A legislative panel has proposed creating a state information technology department. Currently, the Department of Administration and Information oversees most IT matters. and some agencies also have their own technical departments. The new system is meant to streamline IT services by creating one big pool of employees who could move around between departments.
Representative Mike Madden is vice chair of the Management Audit Committee, which proposed the change. He says departments and agencies currently have to go through a lot of red tape to make even small technology-related purchases.
“If they wanted to buy a new mouse or something like that – might cost twelve bucks – they have to go through an application to the A & I department, and then it would go to the computer information systems, and then it would be approved or not approved," Madden said. "And they were just to nit-picky about small purchases that didn’t matter.”
Madden says the new IT department would have the discretion to purchase equipment under a certain price without going through all the bureaucracy.

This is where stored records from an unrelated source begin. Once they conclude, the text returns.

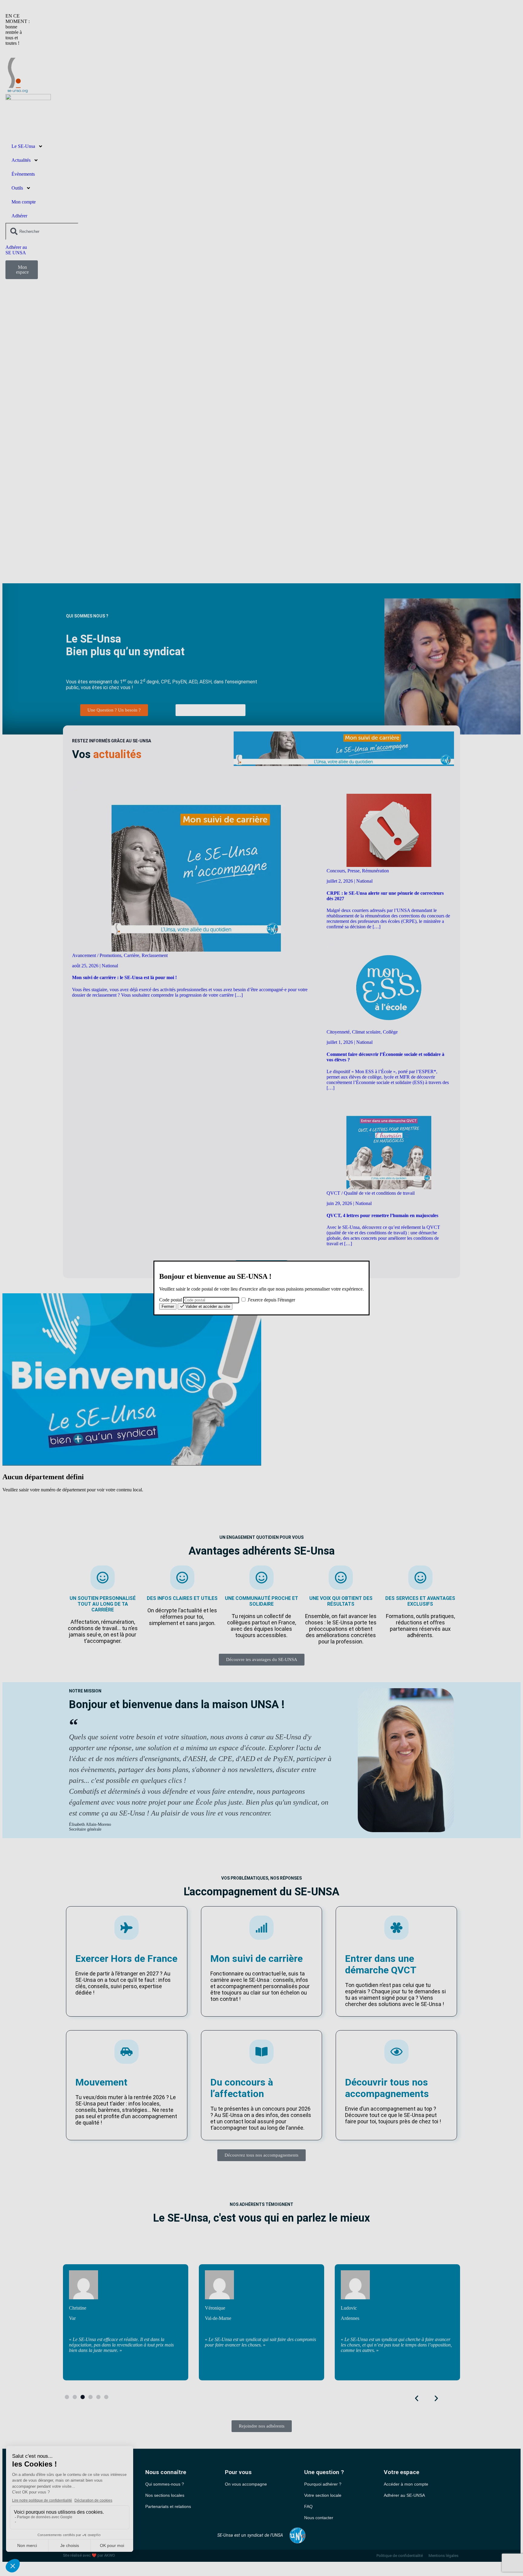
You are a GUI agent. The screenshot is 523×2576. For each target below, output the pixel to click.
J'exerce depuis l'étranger (270, 1299)
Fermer (168, 1306)
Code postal (170, 1299)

Madden also says the proposed department could save the state millions of dollars. That’s partly because it would have a different kind of budgeting system, called a zero-based budget system, “where you start out every year with every expenditure starting at zero, and you have to justify it – you know, a department head would have to justify it right from the beginning.”
In contrast, Madden says, the standard budgeting procedure uses last year’s expenses as a baseline. That sometimes makes sense, but Madden says when an agency upgrades a computer system and hires new staff to set it up, those employees often end up staying on the payroll indefinitelym, which he says is wasteful. Under the new system, the centralized IT staff could undertake those tasks.